§ **TASK INPUTS**:
>> Begin

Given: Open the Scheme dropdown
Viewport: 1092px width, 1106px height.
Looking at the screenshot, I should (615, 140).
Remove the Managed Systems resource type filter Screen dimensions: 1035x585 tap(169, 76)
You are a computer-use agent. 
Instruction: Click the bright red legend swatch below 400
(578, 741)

>> End
>> Begin

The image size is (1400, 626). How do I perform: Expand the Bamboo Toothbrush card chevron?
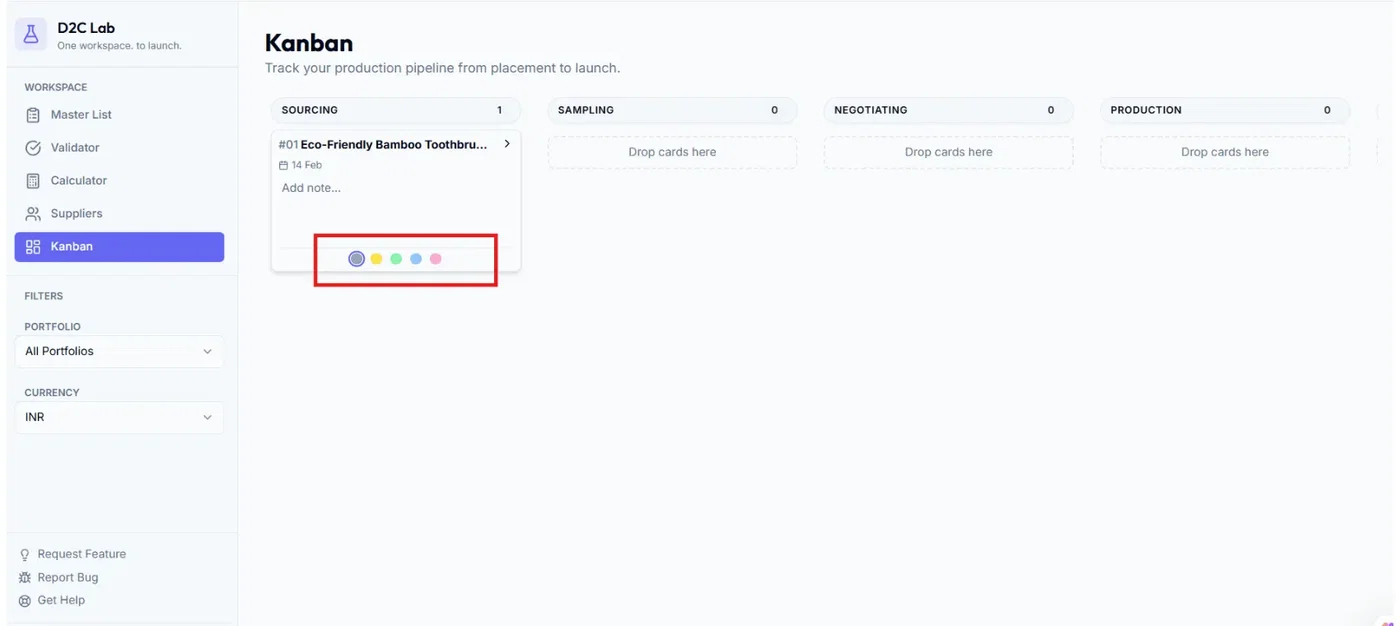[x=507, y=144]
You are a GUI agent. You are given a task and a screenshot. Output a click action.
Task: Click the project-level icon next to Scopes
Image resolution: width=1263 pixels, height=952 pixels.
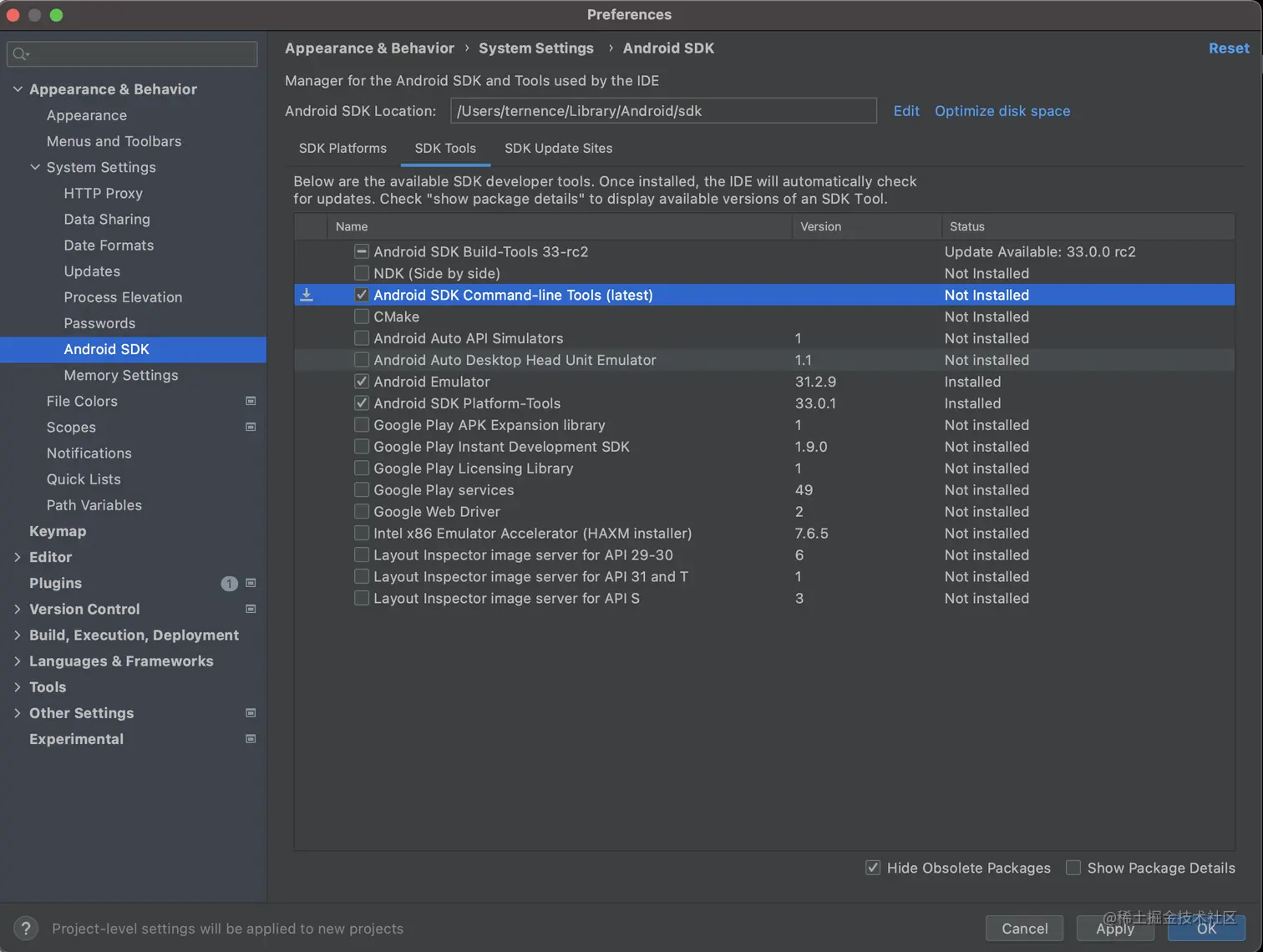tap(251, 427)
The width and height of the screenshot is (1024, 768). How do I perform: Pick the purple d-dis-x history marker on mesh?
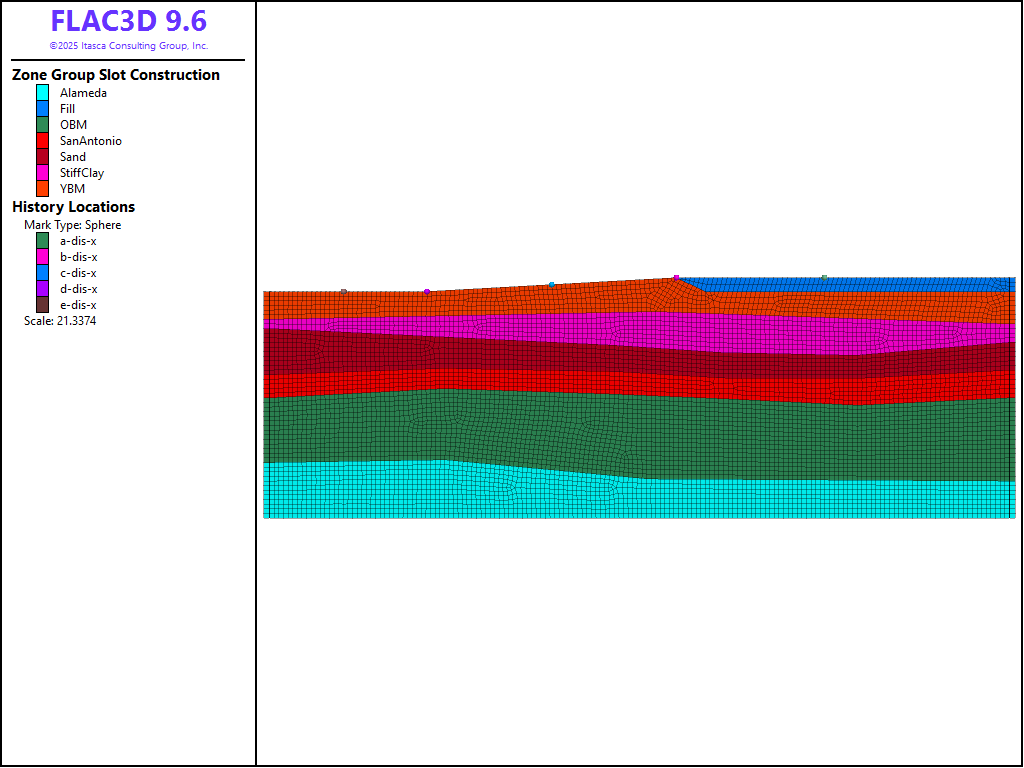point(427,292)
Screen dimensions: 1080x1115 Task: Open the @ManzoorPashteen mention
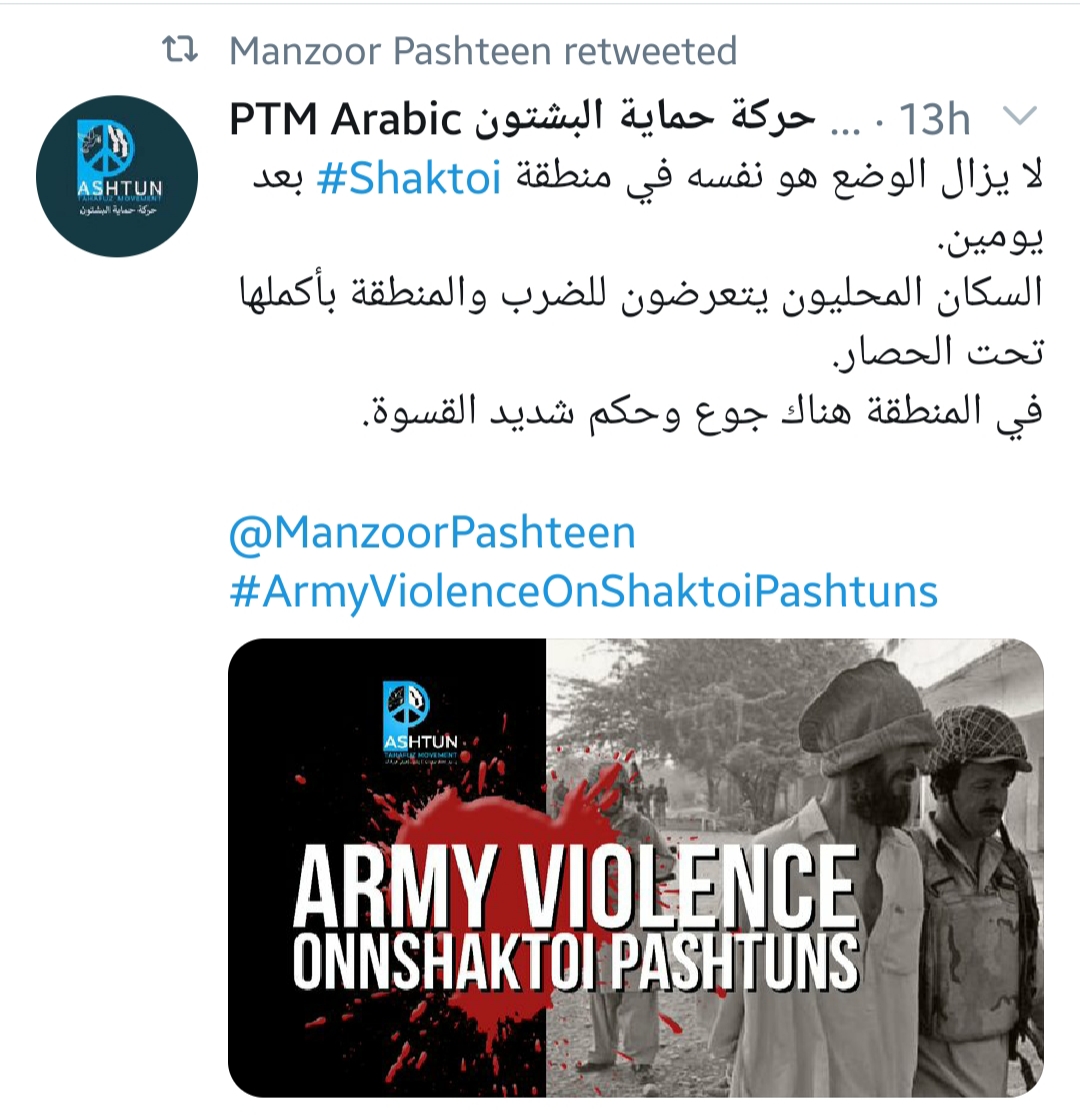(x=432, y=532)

>> End

§ **TO BE DONE**: Rewrite the lines between the line holding "You are a GUI" and the line holding "(x=432, y=532)", inclusive, with "screenshot" changed to "capture" and all else unchanged. Leave the pictures out of your answer.

§ **TASK OUTPUT**:
You are a GUI agent. You are given a task and a capture. Output a click action.
Task: Click the project-level icon next to Scopes
Image resolution: width=1263 pixels, height=952 pixels.
tap(251, 427)
The width and height of the capture is (1024, 768). How do I perform: Pick the purple d-dis-x history marker on mesh?
point(427,292)
Screen dimensions: 1080x1115 Task: Open the @ManzoorPashteen mention
(x=432, y=532)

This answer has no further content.